I'm sure there's plenty of responsibility to investigate and pursue in the courts. I've wondered, like other freepers, about the tower evacuation plans. I've wondered why it appears hundreds of firefighters and other rescue workers were murdered because no one had an idea the buildings would fall. Who developed the response plan? This was never an impossibility--not even an implausible accident with so many airports in the area. Planning was evidently poor. Plenty of people watching in horror via television "knew" the buildings were coming down. It didn't take Freepers long to do crude but quick calculations to see the fuel-fed fire would burn hot enough to compromise the structural steel. Should there be no culpability, no concern for negilgence here?

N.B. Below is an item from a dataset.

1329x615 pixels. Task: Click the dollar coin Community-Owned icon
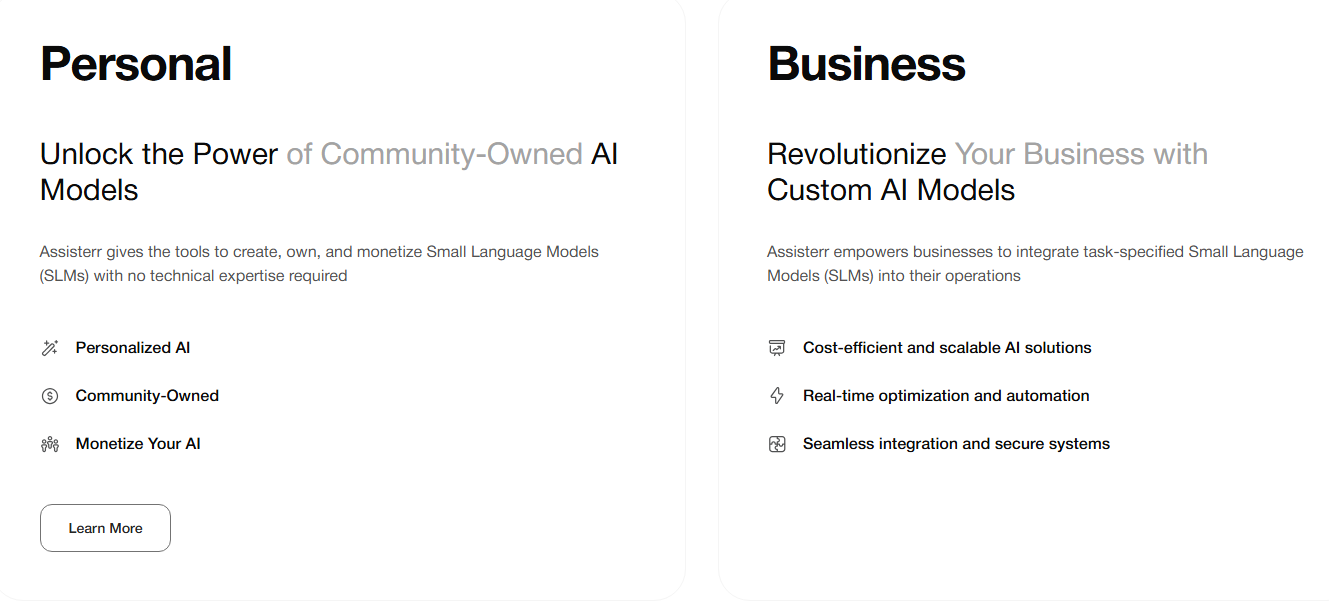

Had the airlines installed secure cockpit doors--for crying outloud, we learned the Boeing aircraft cockpit doors all shared a standard key--there would have been no means of entry, no way to fly the aircraft into the towers or anywhere else.

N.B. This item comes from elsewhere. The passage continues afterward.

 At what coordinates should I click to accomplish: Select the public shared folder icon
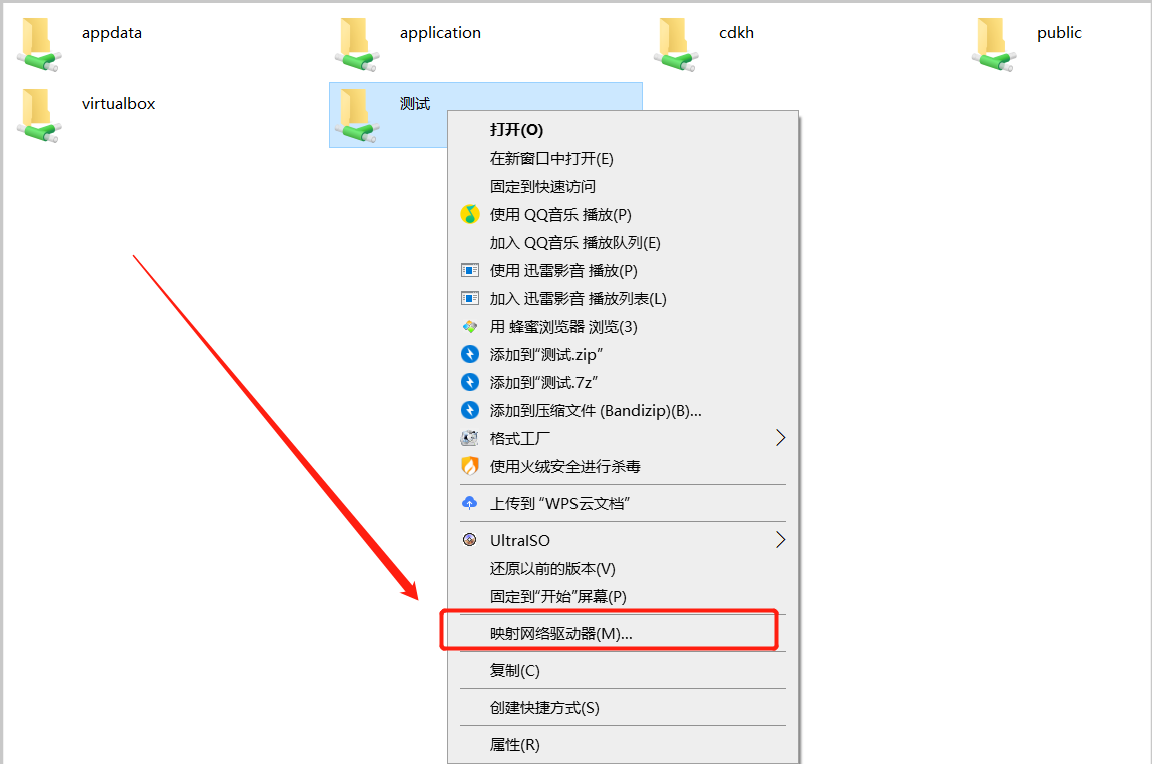(x=994, y=44)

I can't believe how many here are so eager to defend corporations that they can't even consider whether the corporations failed in their duties. I hope someone has the guts to find a way to put Gore in the hot seat over the campaign contributions which appear to have swayed his post TWA-800 safety commission toward toothless recommendations.
If there's provable negligence, let United and American (whiners for corporate welfare) go out of business. That's fine with me. Other airlines will rise up to the challenge and gladly take over their routes.